E a verdade é que ainda tive sorte em ter dado o exemplo do episódio de Breaking Bad e alguns estudantes terem percebido o contexto. Se o fizesse daqui a dez anos, o efeito não seria o mesmo. Assim como hoje imagino que os professores que me deram química analítica tenham que arranjar outro exemplo para além do Dr. House aos estudantes, quando chegam ao capítulo da complexometria.

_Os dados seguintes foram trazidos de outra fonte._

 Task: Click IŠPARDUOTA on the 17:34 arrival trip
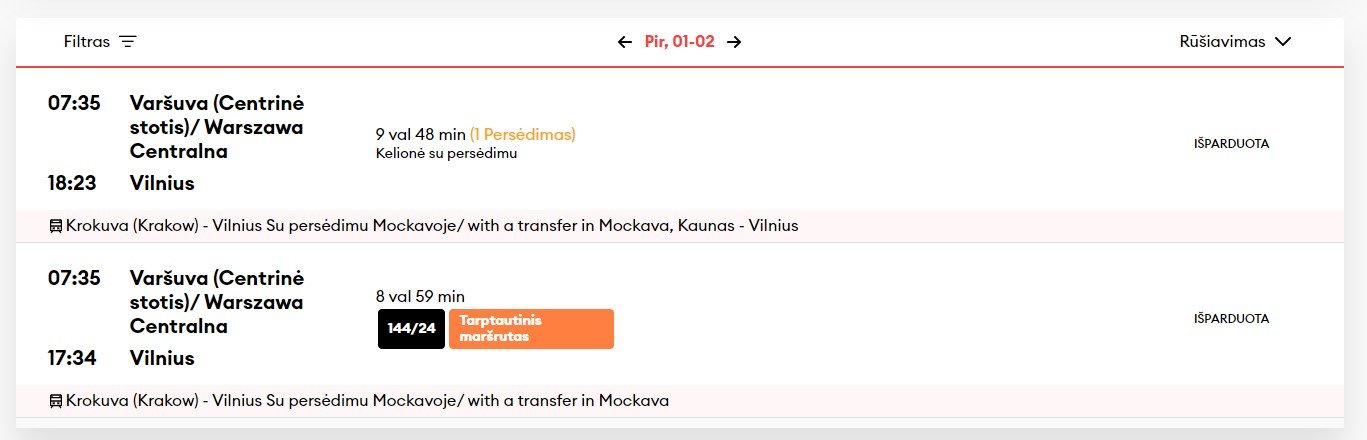[1231, 318]
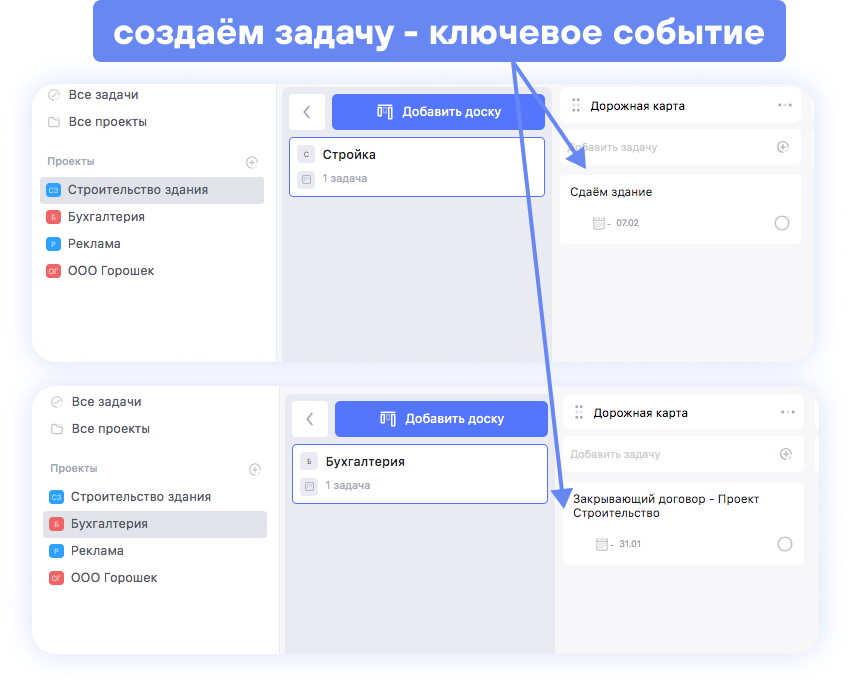Viewport: 851px width, 686px height.
Task: Click the blue "СЗ" badge of Строительство здания
Action: click(x=56, y=187)
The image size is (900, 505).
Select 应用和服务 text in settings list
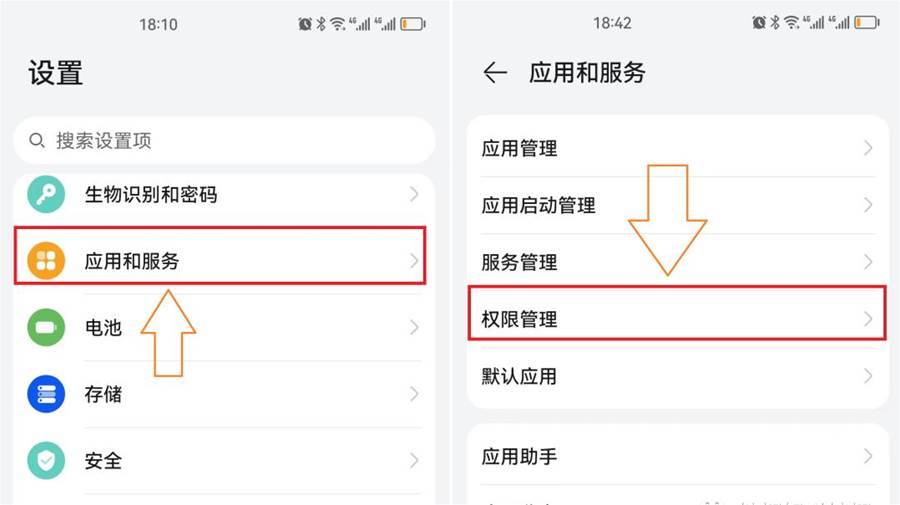[x=131, y=261]
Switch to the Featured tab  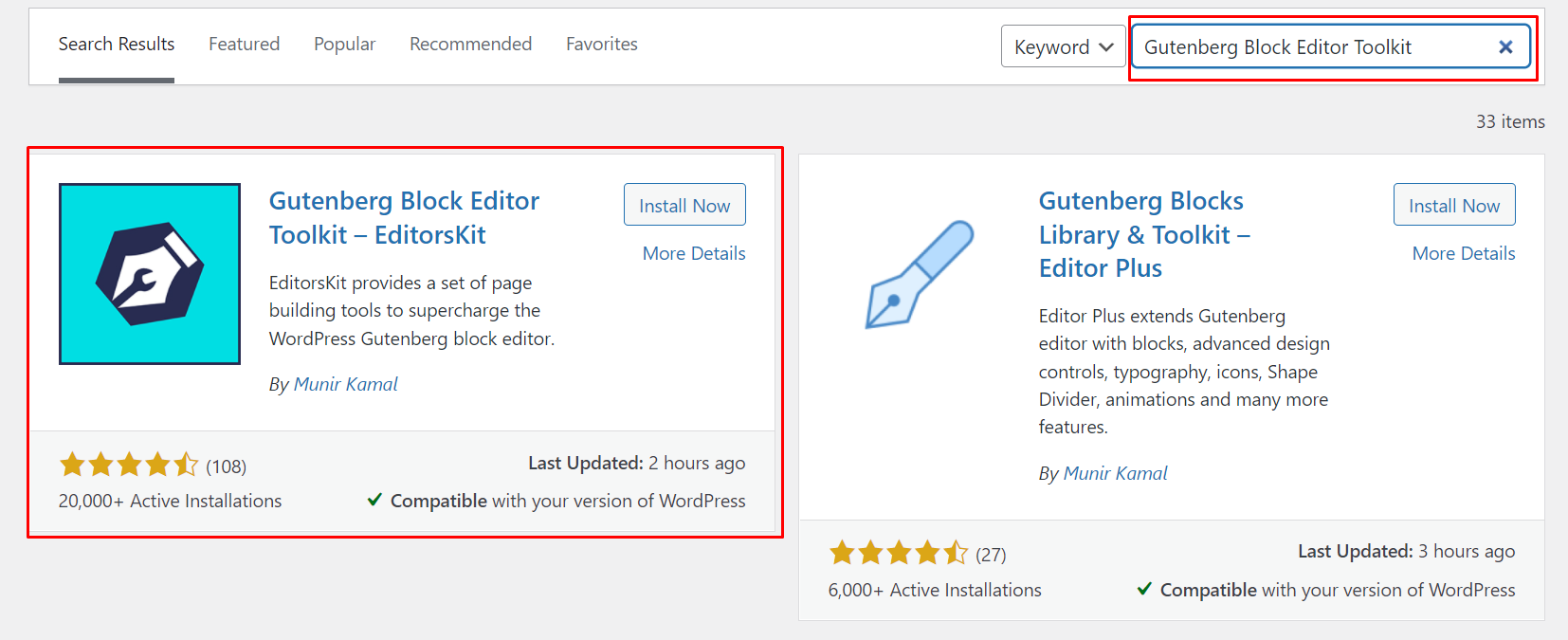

Muitas vezes é necessário que haja um enquadramento de histórias que possam facilmente encaixar no contexto de uma explicação numa aula. As séries e os filmes são óptimos para isso, mas nem todas as personagens são eternas. Para toda uma geração, o Walter White e o Dr. House são imortais dado o carisma e o enorme impacto que tiveram. Dentro da sala de aula, com a transição das gerações, estas personagens são voláteis e darão oportunidade a outras com igual brilho. Há dez anos, fazia sentido contextualizar o Dr. House num exemplo de uma aula química analítica. Hoje não faz muito sentido porque a série já está ultrapassada e a personagem já nada diz aos estudantes. O mesmo acontecerá certamente também com o Walter White daqui por uns anos, mas por enquanto, e pelos vistos, consegue ainda transmitir um certo significado quando é evocado. Em contrapartida, outras personagens vão surgindo com exemplos que se possam facilmente enquadrar, mas grande parte delas acabarão por ser sempre passageiras. Há que estar atento pois por vezes estas mesmas personagens são difíceis de encontrar. Mas quando as encontramos abrem-nos as portas para a compreensão de um mundo complexo, cheio de mistérios, e que se torna bem mais simples graças à presença das mesmas.